Community committees are managing water points

The local residents actively participate in the project. “They contributed to the building work of the water pump and are responsible for maintaining it. In each selected village, PIN supports the creation of a Water and Sanitation Committee that will be in charge of the technical and financial management of the water point,” says Zuze.

The members of those groups are trained on the Community Water Management Model, an approach adopted by the Angolan government that focus on the involvement of local groups as the cornerstone for promoting local development. The committee is elected by the community: a coordinator, responsible for presenting the needs of the community to local authorities, members in charge of the technical part – construction or repair of the water point – finance members – who plan and administer the expenses related to the water point maintenance – and mobilizers – that promote a behaviour change concerning hygiene and sanitation.

The process for nominating water committee members takes gender balance into consideration, so that women can be represented, as well.

Contributing to sustainable management of natural resources

The main objective of the project is to contribute to resilience building in the communities, and as a result, to a sustainable economic growth and sustainable management of natural resources. “In order to ensure socio-economic development and resilient populations, it is essential to establish sustainable access to clean water,” explains Zuze.

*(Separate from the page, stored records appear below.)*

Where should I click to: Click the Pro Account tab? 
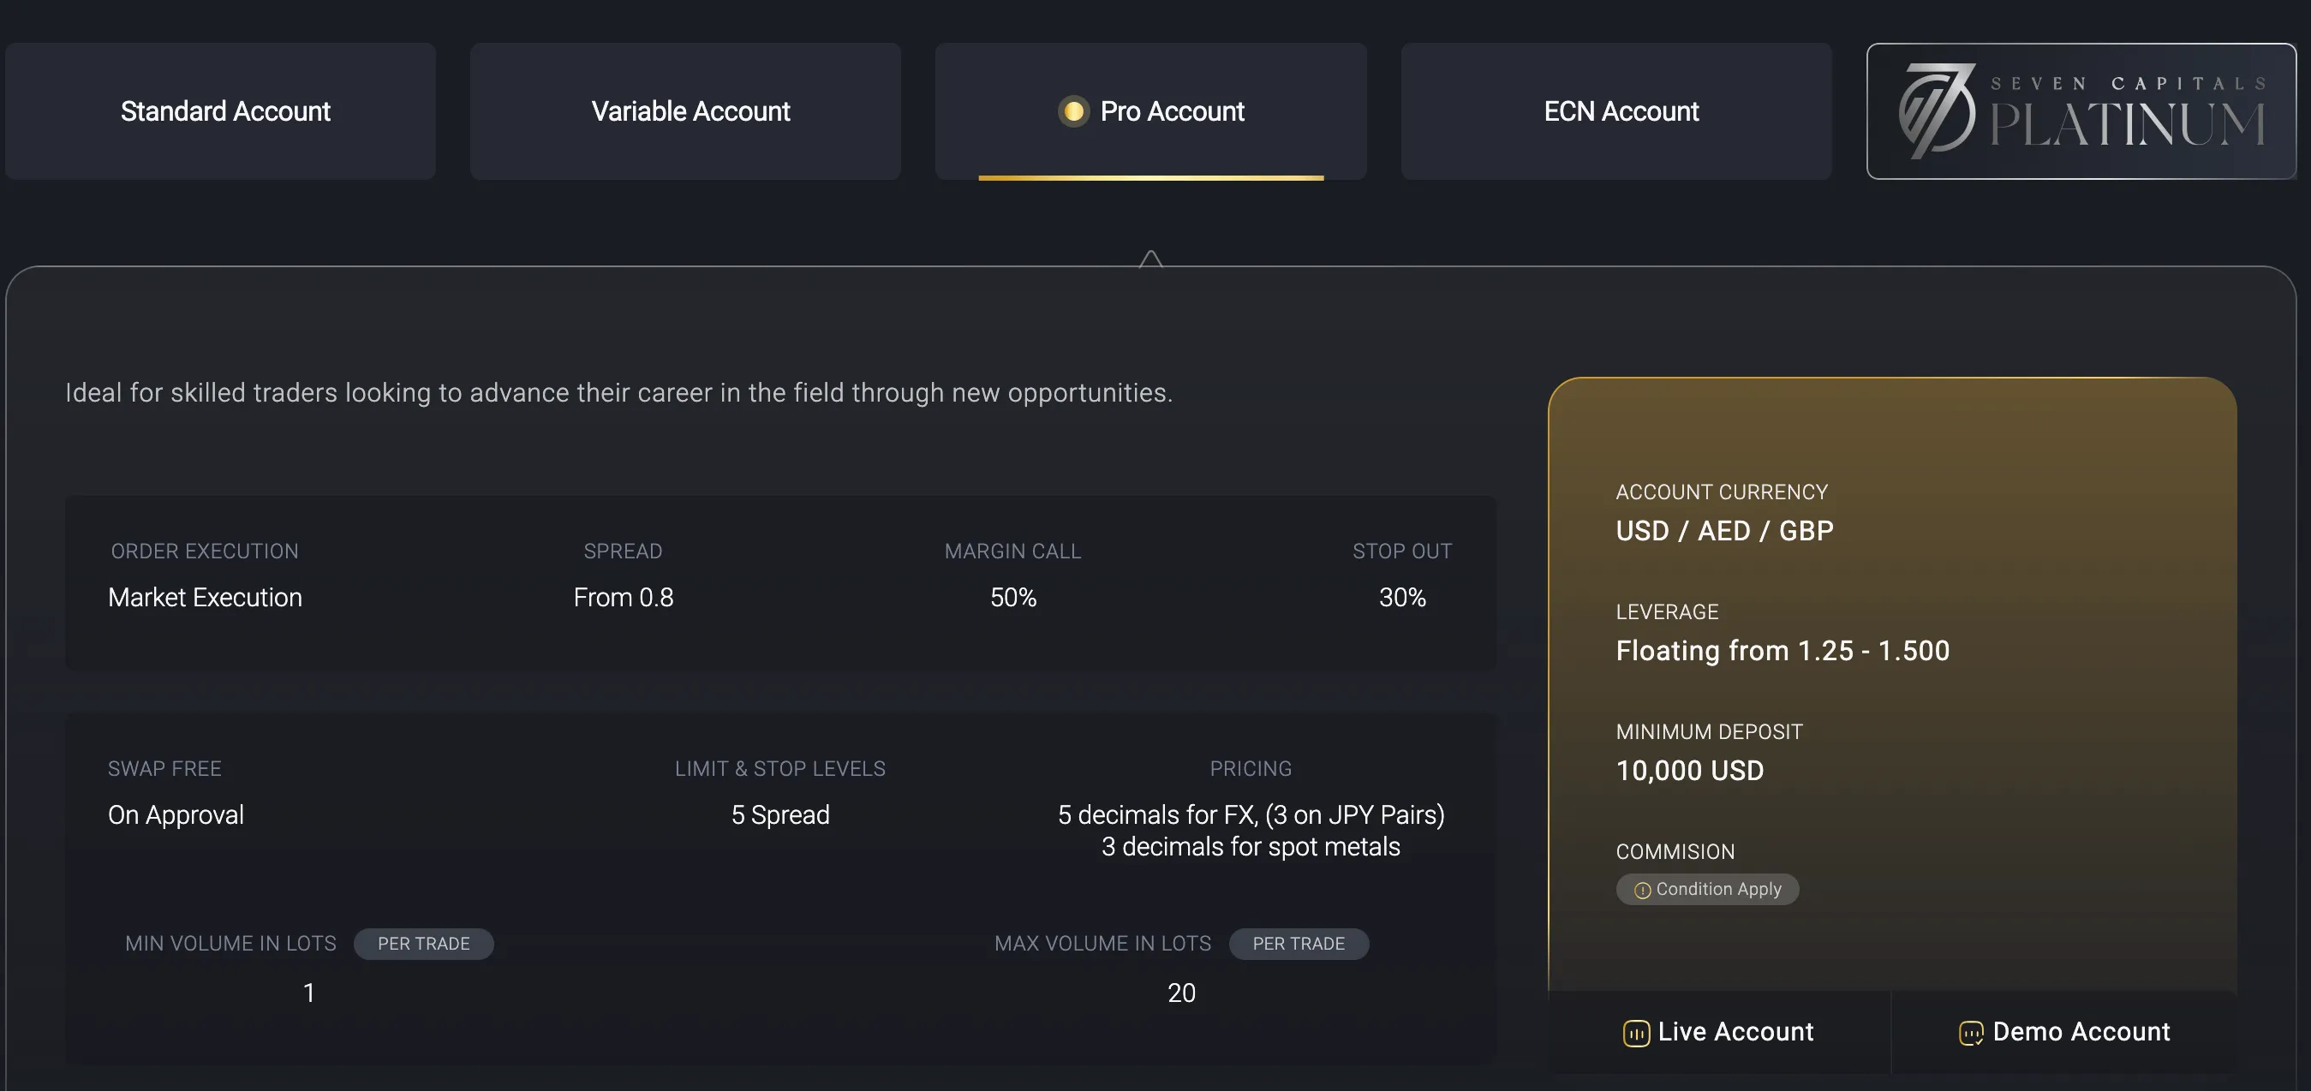pyautogui.click(x=1151, y=111)
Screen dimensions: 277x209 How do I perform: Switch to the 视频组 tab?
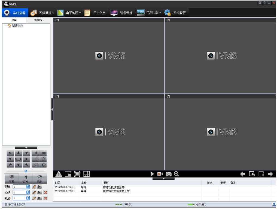(x=38, y=20)
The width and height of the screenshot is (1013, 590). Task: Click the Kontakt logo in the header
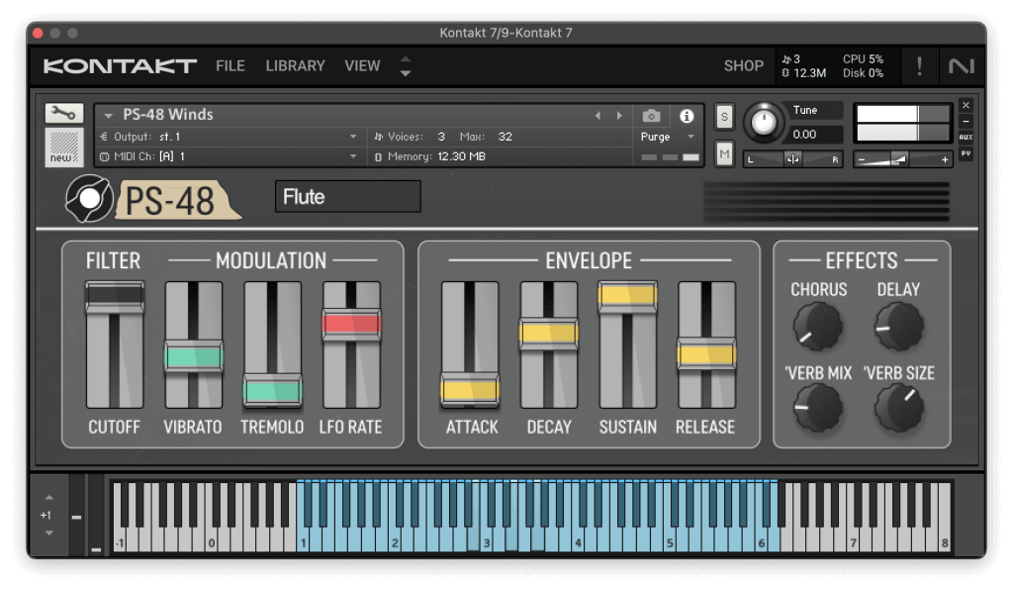[x=118, y=65]
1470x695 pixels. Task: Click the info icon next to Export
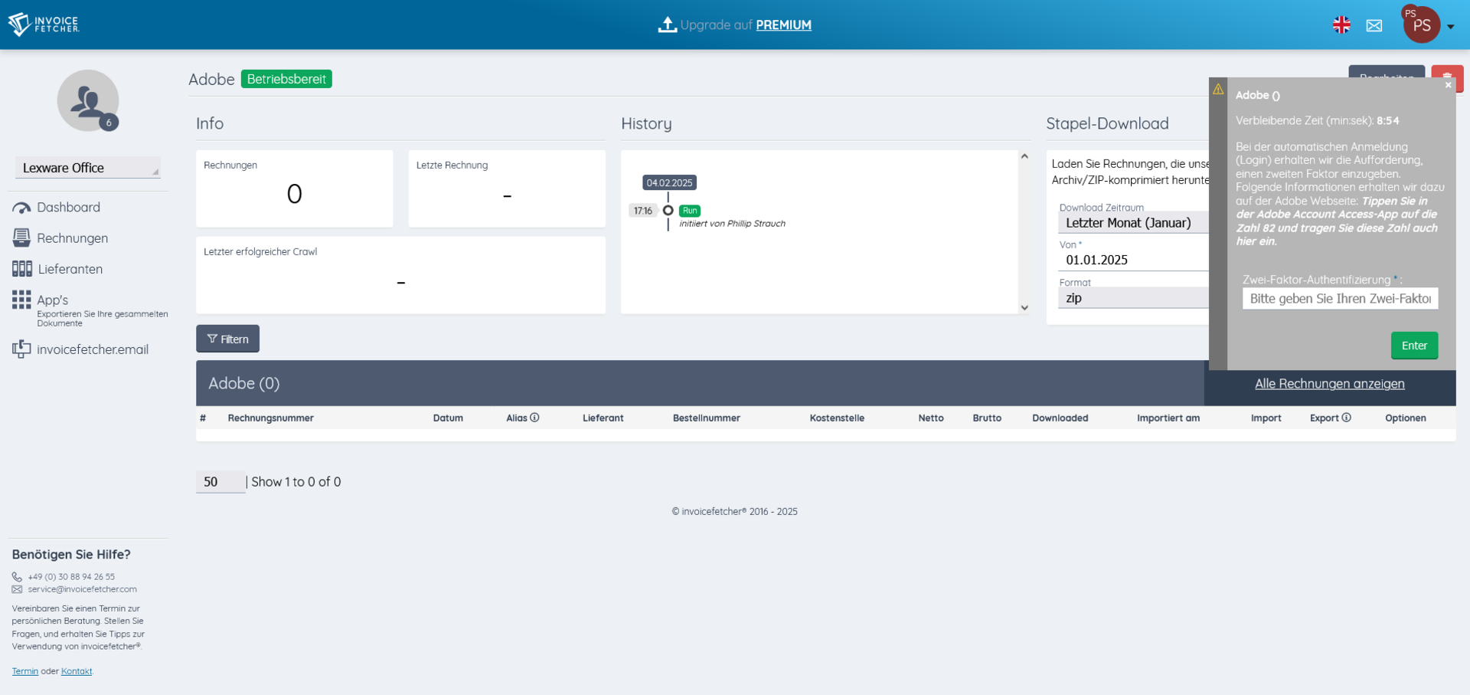pyautogui.click(x=1346, y=418)
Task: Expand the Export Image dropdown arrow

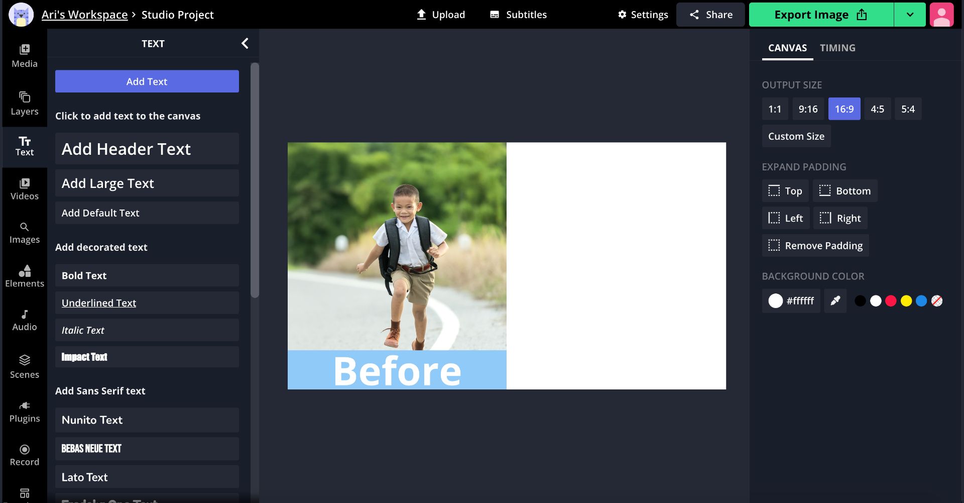Action: (910, 15)
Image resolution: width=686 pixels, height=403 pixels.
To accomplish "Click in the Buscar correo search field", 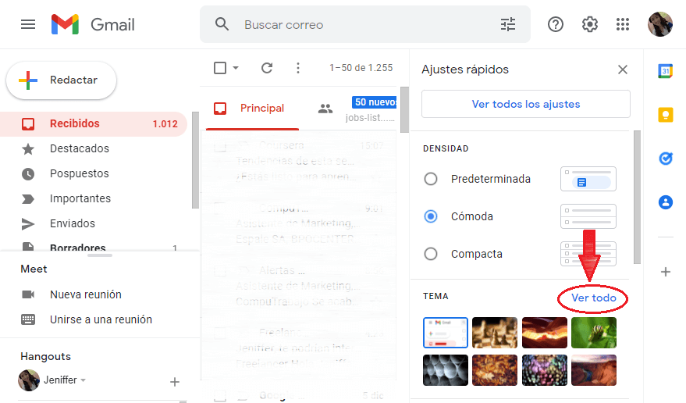I will (359, 24).
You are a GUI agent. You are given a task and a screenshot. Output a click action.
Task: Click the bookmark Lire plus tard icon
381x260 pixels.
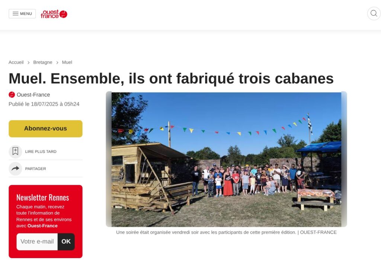[x=15, y=151]
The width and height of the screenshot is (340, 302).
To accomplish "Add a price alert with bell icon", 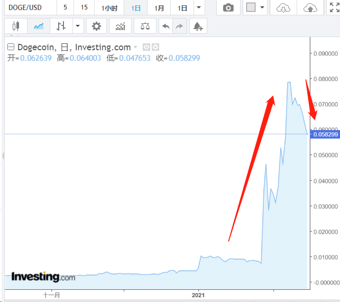I will click(x=198, y=26).
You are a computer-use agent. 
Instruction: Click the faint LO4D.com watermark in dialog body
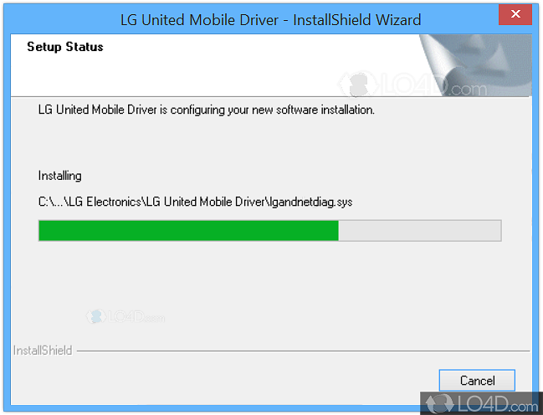(126, 316)
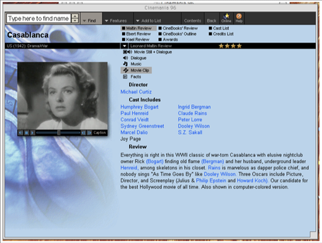Image resolution: width=322 pixels, height=243 pixels.
Task: Go Back to previous screen
Action: coord(212,20)
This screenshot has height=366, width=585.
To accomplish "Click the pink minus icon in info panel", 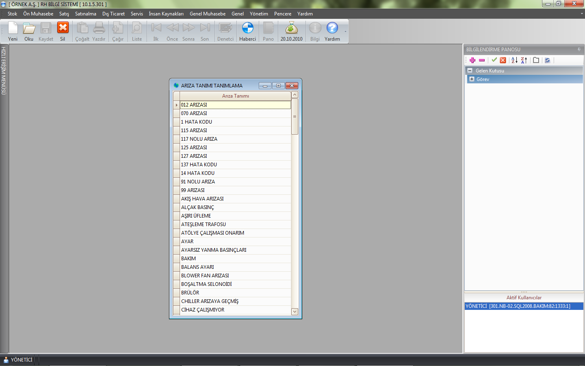I will click(482, 60).
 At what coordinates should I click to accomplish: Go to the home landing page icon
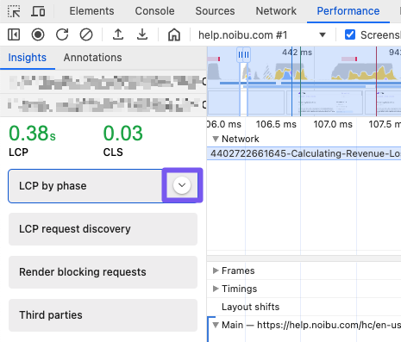click(x=174, y=34)
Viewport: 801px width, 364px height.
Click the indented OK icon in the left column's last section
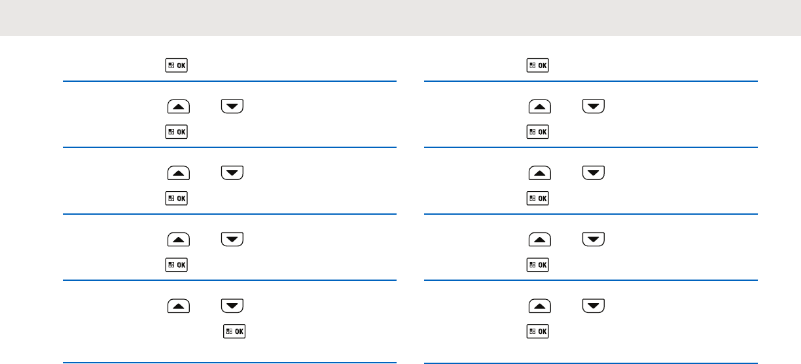235,331
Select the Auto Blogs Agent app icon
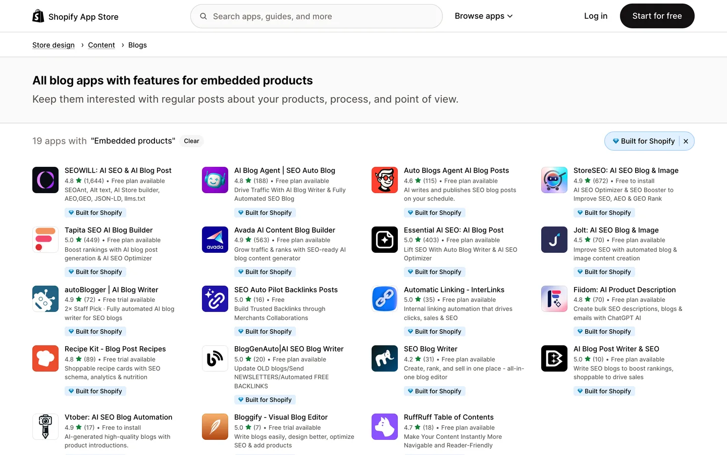The image size is (727, 455). coord(385,180)
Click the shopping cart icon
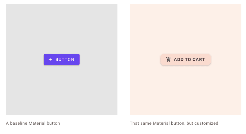Screen dimensions: 246x134 [x=168, y=59]
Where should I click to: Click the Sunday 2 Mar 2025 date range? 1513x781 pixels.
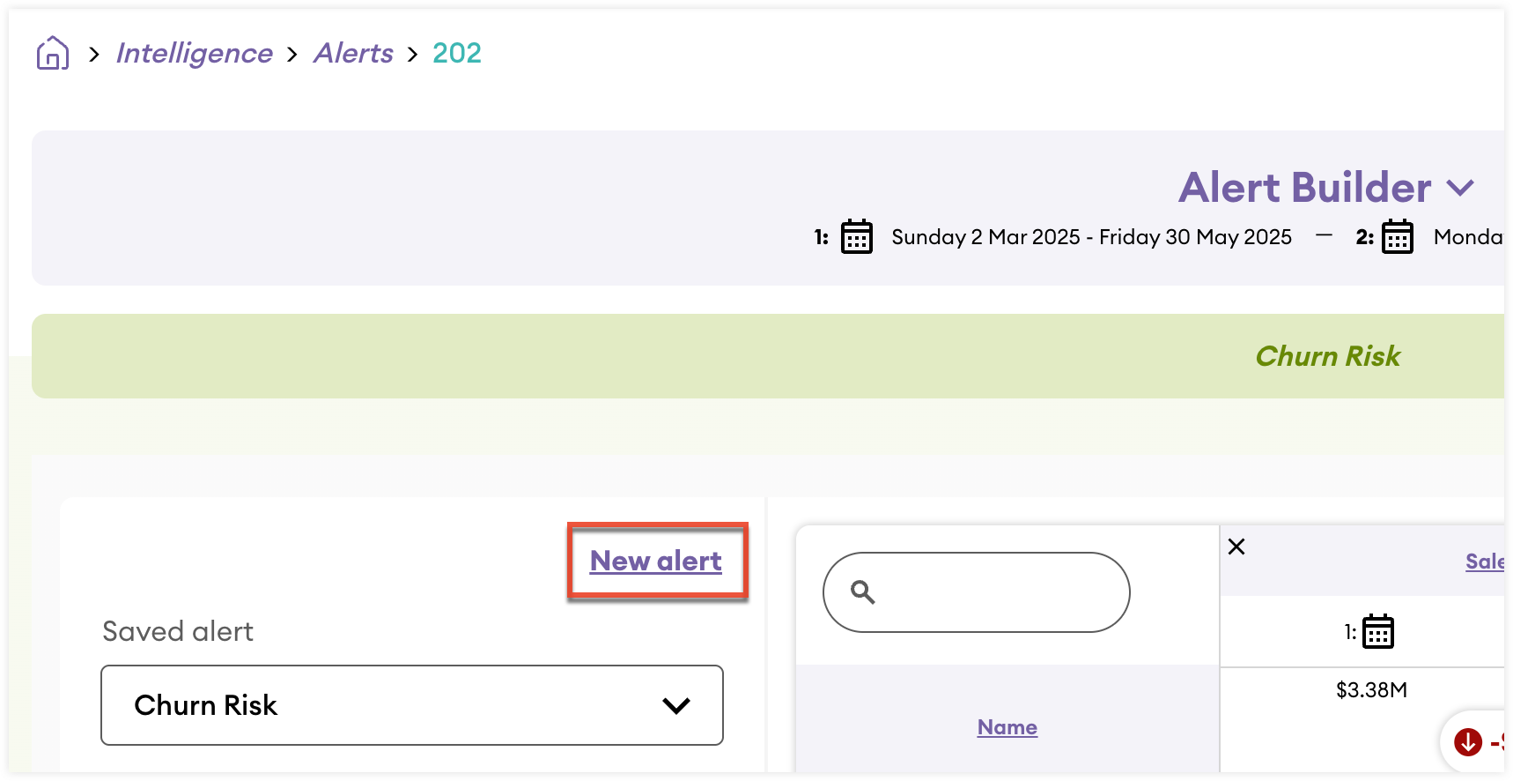pos(1091,237)
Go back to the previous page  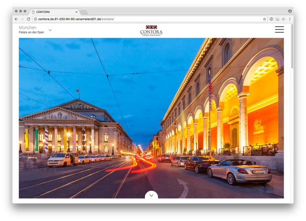(16, 19)
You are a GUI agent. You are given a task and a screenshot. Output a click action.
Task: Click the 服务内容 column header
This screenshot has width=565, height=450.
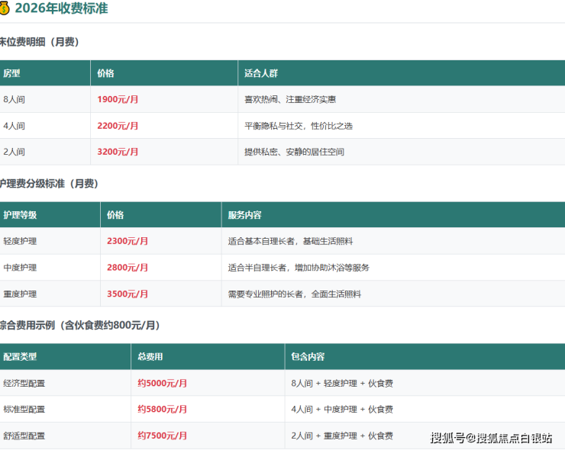[x=245, y=215]
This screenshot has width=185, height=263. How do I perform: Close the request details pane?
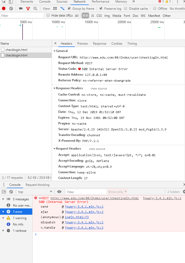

In Angola, communities most at-risk to the effects of climate change often rely on deep ground water sources to have water, even during drought season. However, these deep sources require complex water scheme technology, and external support for repair. To overcome those obstacles, we use our experience in the water and sanitation sector to produce detailed training courses and materials about manual drilling and maintenance of pumps.

Strengthening community and local government capacity and fostering their involvement in the activities helps to create a sense of ownership and ensure the sustainability of the benefits beyond the end of the project.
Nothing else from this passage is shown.